- DESCRIPTION OF THE TASK -
Write out the full listing again, exactly as it stands.

- TASK INPUTS -
———

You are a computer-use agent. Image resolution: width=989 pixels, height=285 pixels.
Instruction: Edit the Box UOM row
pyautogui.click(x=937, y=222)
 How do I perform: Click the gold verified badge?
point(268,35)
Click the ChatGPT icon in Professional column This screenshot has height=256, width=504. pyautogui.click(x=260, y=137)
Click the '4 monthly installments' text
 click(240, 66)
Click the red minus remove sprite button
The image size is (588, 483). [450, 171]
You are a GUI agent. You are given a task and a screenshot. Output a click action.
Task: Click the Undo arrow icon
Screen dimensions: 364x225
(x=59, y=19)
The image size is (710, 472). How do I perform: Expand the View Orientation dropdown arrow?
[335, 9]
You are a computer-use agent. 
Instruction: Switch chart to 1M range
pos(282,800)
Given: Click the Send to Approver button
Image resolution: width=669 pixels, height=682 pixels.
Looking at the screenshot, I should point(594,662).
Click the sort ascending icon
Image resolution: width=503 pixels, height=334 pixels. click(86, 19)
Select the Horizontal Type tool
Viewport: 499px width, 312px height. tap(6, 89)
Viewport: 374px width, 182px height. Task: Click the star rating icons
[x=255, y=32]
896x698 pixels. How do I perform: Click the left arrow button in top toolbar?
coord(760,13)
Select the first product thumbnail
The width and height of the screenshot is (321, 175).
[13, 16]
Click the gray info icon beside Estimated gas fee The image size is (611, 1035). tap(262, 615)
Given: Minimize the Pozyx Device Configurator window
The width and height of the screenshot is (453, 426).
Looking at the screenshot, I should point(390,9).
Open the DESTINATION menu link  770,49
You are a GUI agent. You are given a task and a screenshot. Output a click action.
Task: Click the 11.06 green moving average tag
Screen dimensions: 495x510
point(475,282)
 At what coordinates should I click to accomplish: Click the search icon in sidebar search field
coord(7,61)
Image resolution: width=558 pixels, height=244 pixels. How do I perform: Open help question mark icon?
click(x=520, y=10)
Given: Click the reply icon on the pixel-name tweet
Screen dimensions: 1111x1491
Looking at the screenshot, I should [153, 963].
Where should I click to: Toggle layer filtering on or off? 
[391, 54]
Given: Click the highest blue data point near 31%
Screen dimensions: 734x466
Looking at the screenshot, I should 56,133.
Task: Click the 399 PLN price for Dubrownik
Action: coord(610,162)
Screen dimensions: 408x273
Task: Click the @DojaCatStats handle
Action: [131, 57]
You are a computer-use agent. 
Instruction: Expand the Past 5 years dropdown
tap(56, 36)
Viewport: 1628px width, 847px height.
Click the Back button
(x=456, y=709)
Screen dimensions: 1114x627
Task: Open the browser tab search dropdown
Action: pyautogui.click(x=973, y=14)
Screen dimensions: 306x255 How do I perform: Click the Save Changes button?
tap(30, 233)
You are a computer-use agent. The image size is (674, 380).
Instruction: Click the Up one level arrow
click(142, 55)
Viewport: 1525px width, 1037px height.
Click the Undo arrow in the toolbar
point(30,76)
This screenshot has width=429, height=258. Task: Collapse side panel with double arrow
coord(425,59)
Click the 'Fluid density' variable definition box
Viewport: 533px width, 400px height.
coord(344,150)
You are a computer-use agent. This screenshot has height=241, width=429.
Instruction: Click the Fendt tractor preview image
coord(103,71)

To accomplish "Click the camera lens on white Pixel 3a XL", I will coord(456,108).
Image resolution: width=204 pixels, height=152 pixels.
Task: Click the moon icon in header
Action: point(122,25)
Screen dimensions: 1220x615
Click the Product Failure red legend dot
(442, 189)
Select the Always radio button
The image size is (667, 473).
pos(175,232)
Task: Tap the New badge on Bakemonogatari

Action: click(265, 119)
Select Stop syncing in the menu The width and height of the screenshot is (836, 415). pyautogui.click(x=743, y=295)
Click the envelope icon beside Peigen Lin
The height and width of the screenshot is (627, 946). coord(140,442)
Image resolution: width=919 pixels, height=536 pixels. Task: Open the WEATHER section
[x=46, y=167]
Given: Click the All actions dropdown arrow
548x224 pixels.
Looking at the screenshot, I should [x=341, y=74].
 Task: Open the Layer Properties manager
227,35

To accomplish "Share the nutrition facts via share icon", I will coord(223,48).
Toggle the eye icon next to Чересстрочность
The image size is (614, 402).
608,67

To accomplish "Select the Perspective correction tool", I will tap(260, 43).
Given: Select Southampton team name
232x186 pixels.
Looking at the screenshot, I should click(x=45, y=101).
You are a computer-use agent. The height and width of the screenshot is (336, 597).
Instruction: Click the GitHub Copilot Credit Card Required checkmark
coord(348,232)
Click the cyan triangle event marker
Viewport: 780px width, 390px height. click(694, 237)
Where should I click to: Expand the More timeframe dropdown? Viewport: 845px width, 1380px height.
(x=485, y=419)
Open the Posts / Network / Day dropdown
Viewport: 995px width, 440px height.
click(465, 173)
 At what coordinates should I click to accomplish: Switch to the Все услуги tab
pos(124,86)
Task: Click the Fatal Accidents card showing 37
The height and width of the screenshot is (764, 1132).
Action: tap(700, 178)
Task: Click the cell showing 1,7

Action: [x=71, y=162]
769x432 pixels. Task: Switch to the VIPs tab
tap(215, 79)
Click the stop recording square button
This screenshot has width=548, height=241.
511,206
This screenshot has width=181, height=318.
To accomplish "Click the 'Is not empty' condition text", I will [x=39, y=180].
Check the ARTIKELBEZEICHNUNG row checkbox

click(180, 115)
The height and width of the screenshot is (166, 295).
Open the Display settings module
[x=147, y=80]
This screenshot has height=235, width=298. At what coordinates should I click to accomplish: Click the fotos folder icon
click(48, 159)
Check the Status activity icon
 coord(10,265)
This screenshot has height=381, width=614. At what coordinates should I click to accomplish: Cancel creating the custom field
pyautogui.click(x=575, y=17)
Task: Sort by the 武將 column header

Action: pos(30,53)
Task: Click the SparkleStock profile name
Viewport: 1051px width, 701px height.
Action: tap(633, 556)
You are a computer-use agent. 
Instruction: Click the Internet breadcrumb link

———

- REPLY -
You are a computer-use agent. Image resolution: width=989 pixels, height=285 pixels.
Instruction: Edit the Box UOM row
pyautogui.click(x=937, y=222)
 How do I perform: Click the gold verified badge?
point(268,35)
Click the ChatGPT icon in Professional column This screenshot has height=256, width=504. pyautogui.click(x=260, y=137)
Click the '4 monthly installments' text
 click(240, 66)
Click the red minus remove sprite button
The image size is (588, 483). [450, 171]
You are a GUI agent. You are given a task and a screenshot. Output a click action.
Task: Click the Undo arrow icon
Screen dimensions: 364x225
(x=59, y=19)
The image size is (710, 472). How do I perform: Expand the View Orientation dropdown arrow?
[335, 9]
You are a computer-use agent. 
Instruction: Switch chart to 1M range
pos(282,800)
Given: Click the Send to Approver button
Image resolution: width=669 pixels, height=682 pixels.
Looking at the screenshot, I should point(594,662).
Click the sort ascending icon
Image resolution: width=503 pixels, height=334 pixels. click(86, 19)
Select the Horizontal Type tool
Viewport: 499px width, 312px height. tap(6, 89)
Viewport: 374px width, 182px height. Task: Click the star rating icons
[x=255, y=32]
896x698 pixels. How do I perform: Click the left arrow button in top toolbar?
coord(760,13)
Select the first product thumbnail
The width and height of the screenshot is (321, 175).
[13, 16]
Click the gray info icon beside Estimated gas fee The image size is (611, 1035). tap(262, 615)
Given: Minimize the Pozyx Device Configurator window
The width and height of the screenshot is (453, 426).
Looking at the screenshot, I should point(390,9).
Open the DESTINATION menu link  770,49
You are a GUI agent. You are given a task and a screenshot. Output a click action.
Task: Click the 11.06 green moving average tag
Screen dimensions: 495x510
point(475,282)
 At what coordinates should I click to accomplish: Click the search icon in sidebar search field
coord(7,61)
Image resolution: width=558 pixels, height=244 pixels. How do I perform: Open help question mark icon?
click(x=520, y=10)
Given: Click the reply icon on the pixel-name tweet
Screen dimensions: 1111x1491
Looking at the screenshot, I should [153, 963].
Where should I click to: Toggle layer filtering on or off? 
[391, 54]
Given: Click the highest blue data point near 31%
Screen dimensions: 734x466
Looking at the screenshot, I should 56,133.
Task: Click the 399 PLN price for Dubrownik
Action: coord(610,162)
Screen dimensions: 408x273
Task: Click the @DojaCatStats handle
Action: [131, 57]
You are a computer-use agent. 
Instruction: Expand the Past 5 years dropdown
tap(56, 36)
Viewport: 1628px width, 847px height.
Click the Back button
(x=456, y=709)
Screen dimensions: 1114x627
Task: Open the browser tab search dropdown
Action: pyautogui.click(x=973, y=14)
Screen dimensions: 306x255 How do I perform: Click the Save Changes button?
tap(30, 233)
You are a computer-use agent. The image size is (674, 380).
Instruction: Click the Up one level arrow
click(142, 55)
Viewport: 1525px width, 1037px height.
Click the Undo arrow in the toolbar
point(30,76)
This screenshot has width=429, height=258. Task: Collapse side panel with double arrow
coord(425,59)
Click the 'Fluid density' variable definition box
Viewport: 533px width, 400px height.
coord(344,150)
You are a computer-use agent. This screenshot has height=241, width=429.
Instruction: Click the Fendt tractor preview image
coord(103,71)

To accomplish "Click the camera lens on white Pixel 3a XL", I will coord(456,108).
Image resolution: width=204 pixels, height=152 pixels.
Task: Click the moon icon in header
Action: point(122,25)
Screen dimensions: 1220x615
Click the Product Failure red legend dot
(442, 189)
Select the Always radio button
The image size is (667, 473).
pos(175,232)
Task: Tap the New badge on Bakemonogatari

Action: click(265, 119)
Select Stop syncing in the menu The width and height of the screenshot is (836, 415). pyautogui.click(x=743, y=295)
Click the envelope icon beside Peigen Lin
The height and width of the screenshot is (627, 946). coord(140,442)
Image resolution: width=919 pixels, height=536 pixels. Task: Open the WEATHER section
[x=46, y=167]
Given: Click the All actions dropdown arrow
548x224 pixels.
Looking at the screenshot, I should [x=341, y=74].
 Task: Open the Layer Properties manager
227,35

To accomplish "Share the nutrition facts via share icon", I will coord(223,48).
Toggle the eye icon next to Чересстрочность
The image size is (614, 402).
608,67

To accomplish "Select the Perspective correction tool", I will tap(260, 43).
Given: Select Southampton team name
232x186 pixels.
Looking at the screenshot, I should click(x=45, y=101).
You are a computer-use agent. The height and width of the screenshot is (336, 597).
Instruction: Click the GitHub Copilot Credit Card Required checkmark
coord(348,232)
Click the cyan triangle event marker
Viewport: 780px width, 390px height. click(694, 237)
Where should I click to: Expand the More timeframe dropdown? Viewport: 845px width, 1380px height.
(x=485, y=419)
Open the Posts / Network / Day dropdown
Viewport: 995px width, 440px height.
click(465, 173)
 At what coordinates should I click to accomplish: Switch to the Все услуги tab
pos(124,86)
Task: Click the Fatal Accidents card showing 37
The height and width of the screenshot is (764, 1132).
Action: tap(700, 178)
Task: Click the cell showing 1,7

Action: [x=71, y=162]
769x432 pixels. Task: Switch to the VIPs tab
tap(215, 79)
Click the stop recording square button
This screenshot has width=548, height=241.
511,206
This screenshot has width=181, height=318.
To accomplish "Click the 'Is not empty' condition text", I will [x=39, y=180].
Check the ARTIKELBEZEICHNUNG row checkbox

click(180, 115)
The height and width of the screenshot is (166, 295).
Open the Display settings module
[x=147, y=80]
This screenshot has height=235, width=298. At what coordinates should I click to accomplish: Click the fotos folder icon
click(48, 159)
Check the Status activity icon
 coord(10,265)
This screenshot has height=381, width=614. At what coordinates should I click to accomplish: Cancel creating the custom field
pyautogui.click(x=575, y=17)
Task: Sort by the 武將 column header

Action: pos(30,53)
Task: Click the SparkleStock profile name
Viewport: 1051px width, 701px height.
Action: tap(633, 556)
You are a computer-use agent. 
Instruction: Click the Internet breadcrumb link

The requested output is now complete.